Snitch has brains to go with brawn


SNITCH. (M)(112 min)

Directed by Ric Roman Waugh. Starring Dwayne Johnson, Susan Sarandon, Michael Kenneth Williams.

A callow young man accepts a courier package. Inside is the expected bag of MDMA, and a very unexpected radio transmitter. Mr Plod comes crashing through the shrubbery, and the young man is in the poo up to his eyebrows.

The American “War on Drugs” dictates that even first offenders can’t expect any leniency from the courts, unless they are prepared to inform on other drug-dealers higher up the food chain than them. But our boy has no-one he legitimately can rat out, and he refuses point-blank the oleaginous prosecutor’s suggestion that he just play the game, and give her the names that she suggests.

Just as well then, that his old man is Dwayne Johnson, AKA The Rock.

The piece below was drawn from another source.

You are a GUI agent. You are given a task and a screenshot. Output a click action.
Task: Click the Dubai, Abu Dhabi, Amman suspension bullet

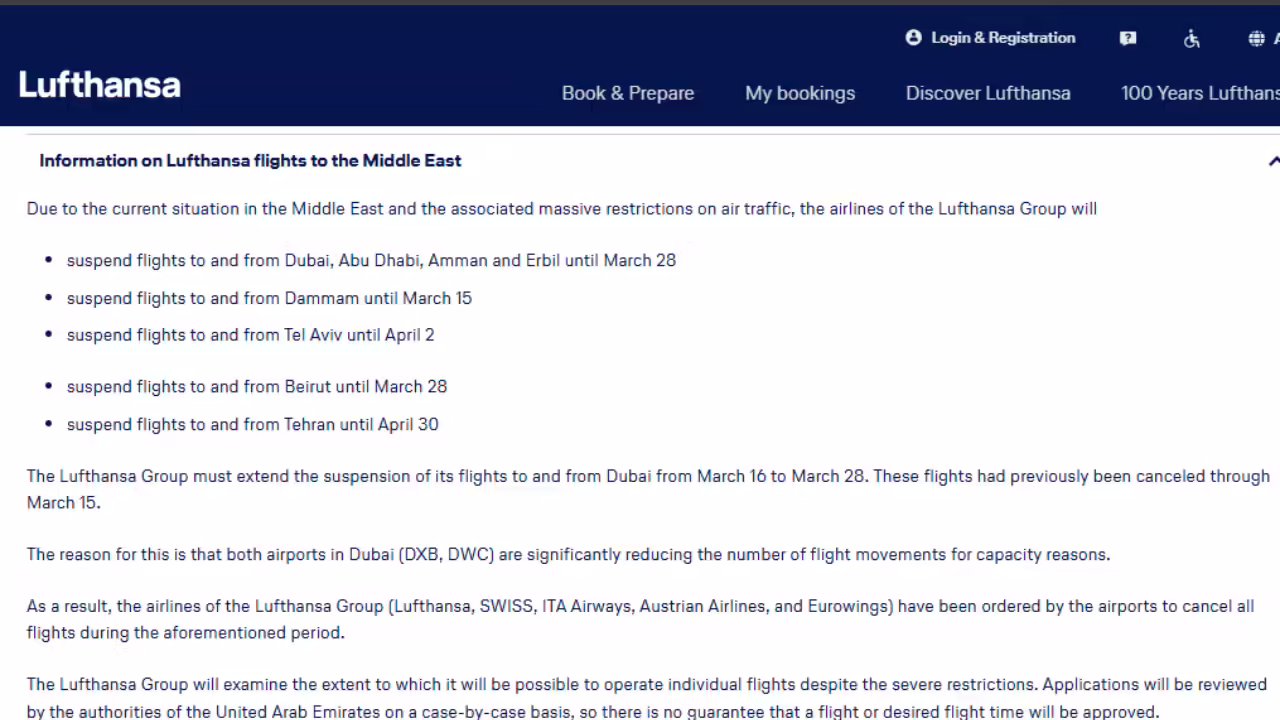point(371,260)
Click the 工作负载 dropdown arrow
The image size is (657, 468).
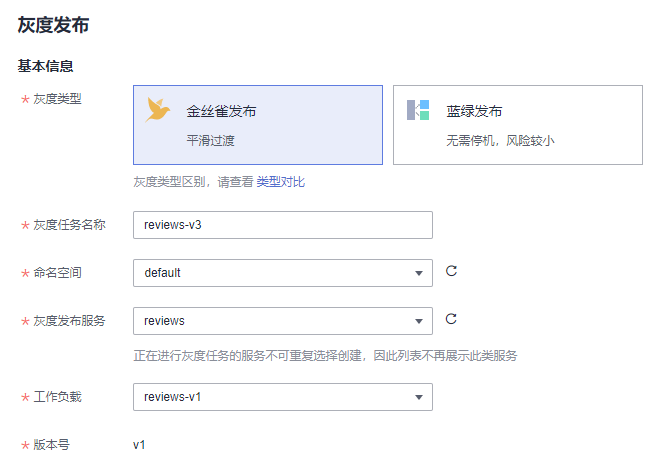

Johnson’s hard-working truck-company-owning average Joe will do whatever it takes to keep his boy safe from a 10-year stretch, and he agrees to offer himself up as an undercover mule to a particularly toxic bunch of racial stereotypes in exchange for junior’s freedom.

Genre dictates that a film like Snitch will at some point have to degenerate into car chases and shoot-outs, and when it does, these set pieces are very adequately staged. But until that point, this is a surprisingly talky and well-informed yarn. I’ve been telling people for years that Johnson is actually a not-half-bad actor, and I had a warm proud glow, watching him here sharing scenes with Susan Sarandon, Barry Pepper, and Michael Kenneth Williams (That’s Omar, you Wire bores) without ever looking out of his depth.

The trailer and the poster don’t promise much more than a paint-by-numbers revenge flick. But Snitch actually yields up about three-quarters of a pretty smart film, with a couple of thunderous truck crashes tacked on the end. Something for everyone, then.